In New South Wales, while a standard form of contract is required pursuant to the Retirement Villages Act 1999 (NSW), the contracts can differ depending on the type of tenancy taken up (ie. strata, leasehold, licence or other) and retirement village operators are still able to add additional clauses. Further, there are no regulations about fees and operators can therefore charge whatever fees they like, including entry fees, ongoing accommodation and care fees and exit fees.
These contracts can be quite complex and some may have difficulty in understanding fully the terms of the contract and the obligations imposed on them personally and the operator.
In the investigation, it was uncovered that some Aveo contracts have exit fees as high as 40% of the value of the units after 2 years. For a unit valued at $600,000, this would result in an exit fee payable of $240,000 after just 2 years of residency, on top of regular fees paid for accommodation and care throughout the residency period. Such fees can cause real financial trouble if the resident is not aware of the fees or does not understand how they are calculated and when they will be incurred.

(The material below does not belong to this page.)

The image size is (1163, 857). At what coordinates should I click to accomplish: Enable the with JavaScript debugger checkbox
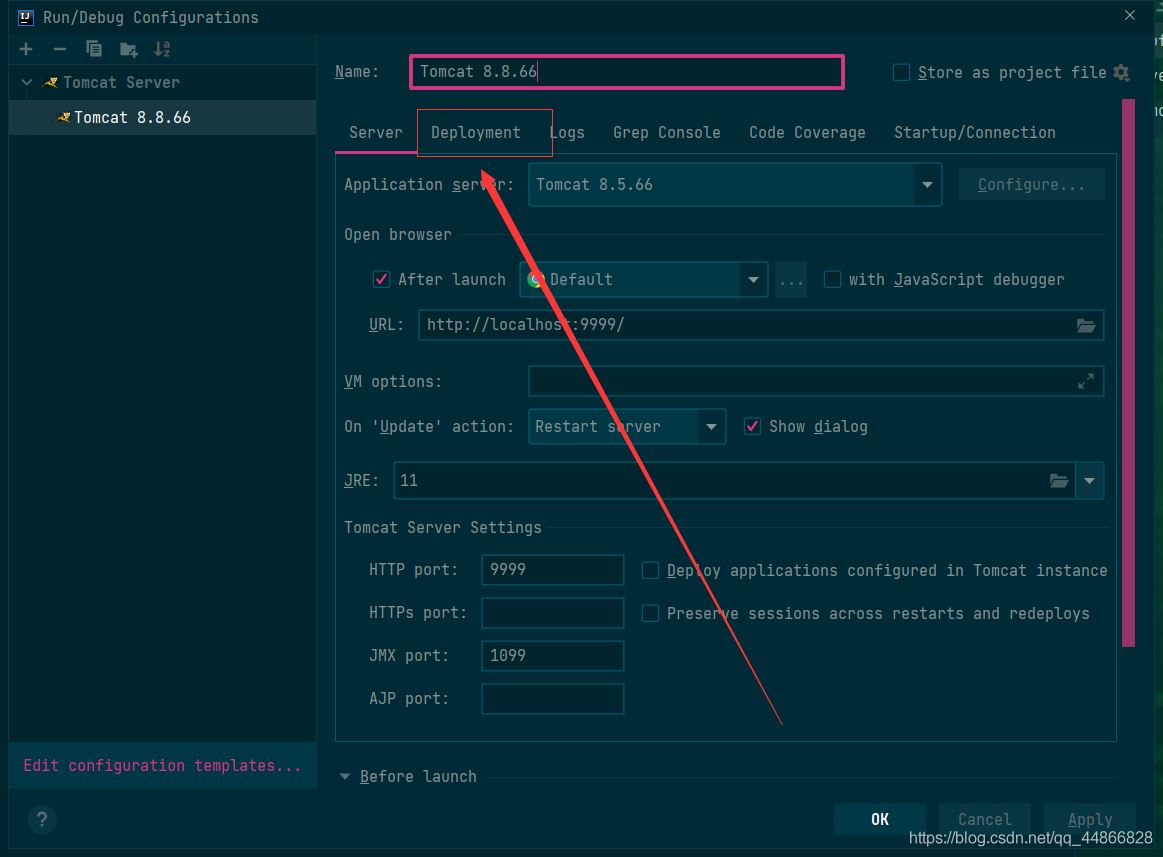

A retirement village lifestyle has the potential to provide older Australians with safety, security and more freedom than they would otherwise have if they lived on their own and in their own home, but it is vital that potential residents understand the terms of the written contract and do not simply rely on what they are told by the operator or current residents. It is also important to ensure that the level of care and facilities to be provided are very clearly stated so as to avoid unnecessary additional costs or disappointment.